**** Source extract

I am considering the Galois extension $L/\mathbb{Q}$, where $L = \mathbb{Q}(\sqrt[3]{2}, \zeta)$, and $\zeta$ is a primitive cube root of unity.
I've found that $Aut(L/\mathbb{Q})$ can be viewed as being the same as $S_3$. Also, I've noted that $L$ is the splitting field of $x^3 -2$, and have now ordered the roots as $\alpha_1 = \sqrt[3]{2}$, $\alpha_2 = \zeta \sqrt[3]{2}$ and $\alpha_3 = \zeta^2 \sqrt[3]{2}$.
I want to calculate $\mathbb{Q}(\zeta)^*$; i.e.: $Aut(L/\mathbb{Q}(\zeta))$ as a subgroup of $S_3$.
I know can write $\zeta = \frac{\alpha_3}{\alpha_2} = \frac{\alpha_2}{\alpha_1}$. I want to find all $\sigma \in S_3$ s.t. $\sigma(\zeta) = \zeta$.
Of course, the identity will be one such $\sigma$. My first thoughts for others would be take the permutation $(1, 3, 2)$, as this means $\sigma(\frac{\alpha_3}{\alpha_2}) = \sigma(\frac{\alpha_2}{\alpha_1})$. However, this leaves us with something not nice for $\sigma(\frac{\alpha_2}{\alpha_1})$, so I'm thinking that's wrong.
I don't think any permutations swapping two elements will work, ruling out $(1,2)$, $(1,3)$ and $(2,3)$, and $(1, 2, 3)$ has similar problems to above.
So, am I right in saying $\mathbb{Q}(\zeta)^* = \{1\}$ ?
Thanks in advance!

********
**** Raw records

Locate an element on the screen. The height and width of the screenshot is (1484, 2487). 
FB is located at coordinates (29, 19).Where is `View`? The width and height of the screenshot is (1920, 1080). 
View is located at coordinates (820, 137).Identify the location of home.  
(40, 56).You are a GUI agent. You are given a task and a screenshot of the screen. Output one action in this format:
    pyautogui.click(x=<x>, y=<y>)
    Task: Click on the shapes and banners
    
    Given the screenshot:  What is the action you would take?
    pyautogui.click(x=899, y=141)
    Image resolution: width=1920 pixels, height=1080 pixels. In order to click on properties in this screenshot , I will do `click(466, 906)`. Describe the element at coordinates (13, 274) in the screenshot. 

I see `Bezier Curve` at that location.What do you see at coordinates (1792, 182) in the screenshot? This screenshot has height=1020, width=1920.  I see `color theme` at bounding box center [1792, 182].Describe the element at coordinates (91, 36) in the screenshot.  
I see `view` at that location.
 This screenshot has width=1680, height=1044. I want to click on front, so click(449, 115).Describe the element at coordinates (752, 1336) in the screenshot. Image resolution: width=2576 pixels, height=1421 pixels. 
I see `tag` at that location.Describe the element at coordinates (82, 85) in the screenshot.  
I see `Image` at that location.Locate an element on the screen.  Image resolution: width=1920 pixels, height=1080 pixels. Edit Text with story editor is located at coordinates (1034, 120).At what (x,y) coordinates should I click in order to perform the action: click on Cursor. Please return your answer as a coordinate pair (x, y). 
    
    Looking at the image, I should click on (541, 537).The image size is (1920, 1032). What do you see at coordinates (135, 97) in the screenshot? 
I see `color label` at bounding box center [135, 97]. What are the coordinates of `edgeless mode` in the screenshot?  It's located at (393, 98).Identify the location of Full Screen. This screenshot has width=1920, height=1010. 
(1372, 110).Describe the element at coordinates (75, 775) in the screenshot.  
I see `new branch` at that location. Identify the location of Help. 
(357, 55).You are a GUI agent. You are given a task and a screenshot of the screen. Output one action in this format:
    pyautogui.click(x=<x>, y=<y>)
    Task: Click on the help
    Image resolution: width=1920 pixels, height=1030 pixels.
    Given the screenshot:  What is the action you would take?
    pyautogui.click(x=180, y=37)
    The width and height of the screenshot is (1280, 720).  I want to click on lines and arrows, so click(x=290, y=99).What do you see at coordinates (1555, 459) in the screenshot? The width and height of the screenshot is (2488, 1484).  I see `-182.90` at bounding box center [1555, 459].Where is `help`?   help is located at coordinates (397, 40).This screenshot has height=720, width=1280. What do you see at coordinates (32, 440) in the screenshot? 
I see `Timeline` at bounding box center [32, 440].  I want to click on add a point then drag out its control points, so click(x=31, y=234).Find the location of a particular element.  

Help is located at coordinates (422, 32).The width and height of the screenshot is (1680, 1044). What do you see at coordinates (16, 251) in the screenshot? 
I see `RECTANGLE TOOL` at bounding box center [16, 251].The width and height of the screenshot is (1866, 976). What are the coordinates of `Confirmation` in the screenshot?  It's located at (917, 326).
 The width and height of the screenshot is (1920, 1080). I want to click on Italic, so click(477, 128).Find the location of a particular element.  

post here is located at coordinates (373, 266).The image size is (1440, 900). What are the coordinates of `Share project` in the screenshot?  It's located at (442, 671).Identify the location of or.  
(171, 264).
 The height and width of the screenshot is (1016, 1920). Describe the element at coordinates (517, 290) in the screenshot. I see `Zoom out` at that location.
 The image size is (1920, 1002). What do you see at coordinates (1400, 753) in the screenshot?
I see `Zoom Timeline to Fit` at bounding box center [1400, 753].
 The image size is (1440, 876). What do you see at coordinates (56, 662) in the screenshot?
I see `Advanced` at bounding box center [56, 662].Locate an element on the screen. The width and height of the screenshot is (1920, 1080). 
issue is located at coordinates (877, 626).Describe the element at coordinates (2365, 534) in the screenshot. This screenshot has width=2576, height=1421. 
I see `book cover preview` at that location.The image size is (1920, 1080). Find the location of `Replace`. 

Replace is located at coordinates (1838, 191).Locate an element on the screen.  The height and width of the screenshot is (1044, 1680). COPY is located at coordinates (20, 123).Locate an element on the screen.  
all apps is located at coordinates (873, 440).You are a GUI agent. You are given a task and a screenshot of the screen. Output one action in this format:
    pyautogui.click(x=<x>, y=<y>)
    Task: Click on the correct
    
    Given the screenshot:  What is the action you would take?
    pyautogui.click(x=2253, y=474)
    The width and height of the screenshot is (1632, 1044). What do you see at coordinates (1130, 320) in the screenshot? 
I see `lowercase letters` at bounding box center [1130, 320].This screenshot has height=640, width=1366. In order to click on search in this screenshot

********

# The task
Return, verbatim, the portion of the post on the Galois extension that runs from "I want to calculate" to "s.t. $\sigma(\zeta) = \zeta$.".

# Output
I want to calculate $\mathbb{Q}(\zeta)^*$; i.e.: $Aut(L/\mathbb{Q}(\zeta))$ as a subgroup of $S_3$.
I know can write $\zeta = \frac{\alpha_3}{\alpha_2} = \frac{\alpha_2}{\alpha_1}$. I want to find all $\sigma \in S_3$ s.t. $\sigma(\zeta) = \zeta$.